» WHAT TO DO:
A: Name every dataset or test set that the object detector comparison text gives results for.
B: Set down the part of the object detector comparison text starting with "Results on PASCAL VOC 2007" and going on through "achieves 40.8 AP.".
C: Answer from the object detector comparison text:
(i) What AP does the improved RetinaNet variant achieve?
(ii) For SSD, which input image sizes does the chart show results for?
(iii) What does "*" denote?

Results on PASCAL VOC 2007 test set.

Results on PASCAL VOC 2012 test set.

(Note, results on other resolutions are missing for VOC 2012 testing set.)

Results on MS COCO.

RetinaNet (Source)

Speed (ms) versus accuracy (AP) on COCO test-dev. Enabled by the focal loss, our simple one-stage RetinaNet detector outperforms all previous one-stage and two-stage detectors, including the best reported Faster R-CNN [28] system from [20]. We show variants of RetinaNet with ResNet-50-FPN (blue circles) and ResNet-101-FPN (orange diamonds) at five scales (400–800 pixels). Ignoring the low-accuracy regime (AP<25), RetinaNet forms an upper envelope of all current detectors, and an improved variant (not shown) achieves 40.8 AP.

R-FCN

R-FCN applies position-sensitive score maps to speed up processing while achieving similar accuracy as Faster R-CNN.

Source

FPN

FPN applies a pyramid of feature maps to improve accuracy. Here is the accuracy comparison with the Faster R-CNN.

Source

Comparing paper results

It is unwise to compare results side-by-side from different papers. Those experiments are done in different settings which are not purposed for apple-to-apple comparisons. Nevertheless, we decide to plot them together so you can get a rough picture. But you are warned that we should never compare those numbers directly.

The model is trained with both PASCAL VOC 2007 and 2012 data. The mAP is measured with the PASCAL VOC 2012 testing set. For SSD, the chart shows results for 300 × 300 and 512 × 512 input images. For YOLO, it has results for 288 × 288, 416 ×461 and 544 × 544 images. Higher resolution images for the same model have better mAP but slower to process.

“*” denotes small object data augmentation is applied to improve mAP.

“**” indicates the results are from VOC 2007 testing set. YOLO paper misses many VOC 2012 results so we decided to complement the chart with their VOC 2007 results. Since VOC 2007 results are in general better than 2012 results, we add the R-FCN VOC 2007 result as a reference.

Many single shot detectors offer options including input image resolutions to improve the speed at the cost of accuracy. Nevertheless, cross reference those tradeoffs using their papers is difficult. Instead, we plot some of the achieved high and low frames per second below. It helps to understand the range of speed each offers.

» SUPPLIED DATA:
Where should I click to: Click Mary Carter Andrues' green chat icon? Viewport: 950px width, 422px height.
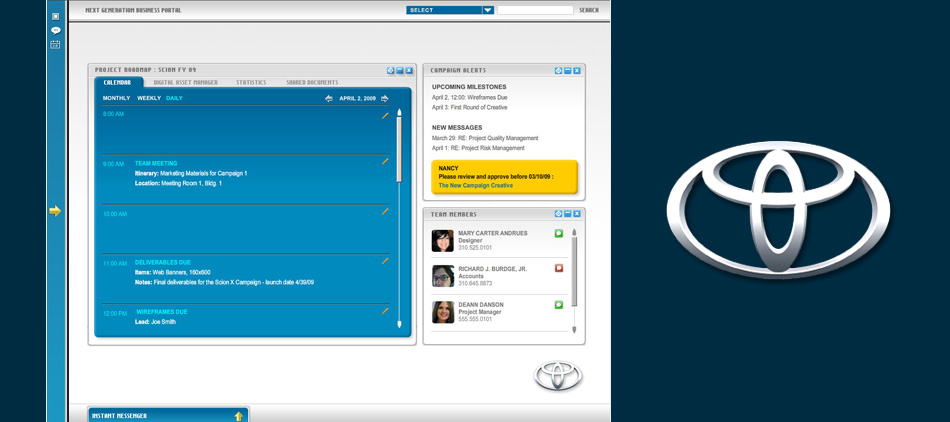pyautogui.click(x=559, y=233)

» RESPONSES PER TASK:
A:
PASCAL VOC 2007 test set
PASCAL VOC 2012 test set
MS COCO (COCO test-dev)

B:
Results on PASCAL VOC 2007 test set.

Results on PASCAL VOC 2012 test set.

(Note, results on other resolutions are missing for VOC 2012 testing set.)

Results on MS COCO.

RetinaNet (Source)

Speed (ms) versus accuracy (AP) on COCO test-dev. Enabled by the focal loss, our simple one-stage RetinaNet detector outperforms all previous one-stage and two-stage detectors, including the best reported Faster R-CNN [28] system from [20]. We show variants of RetinaNet with ResNet-50-FPN (blue circles) and ResNet-101-FPN (orange diamonds) at five scales (400–800 pixels). Ignoring the low-accuracy regime (AP<25), RetinaNet forms an upper envelope of all current detectors, and an improved variant (not shown) achieves 40.8 AP.

C:
(i) 40.8 AP
(ii) 300 × 300 and 512 × 512
(iii) Small object data augmentation is applied to improve mAP.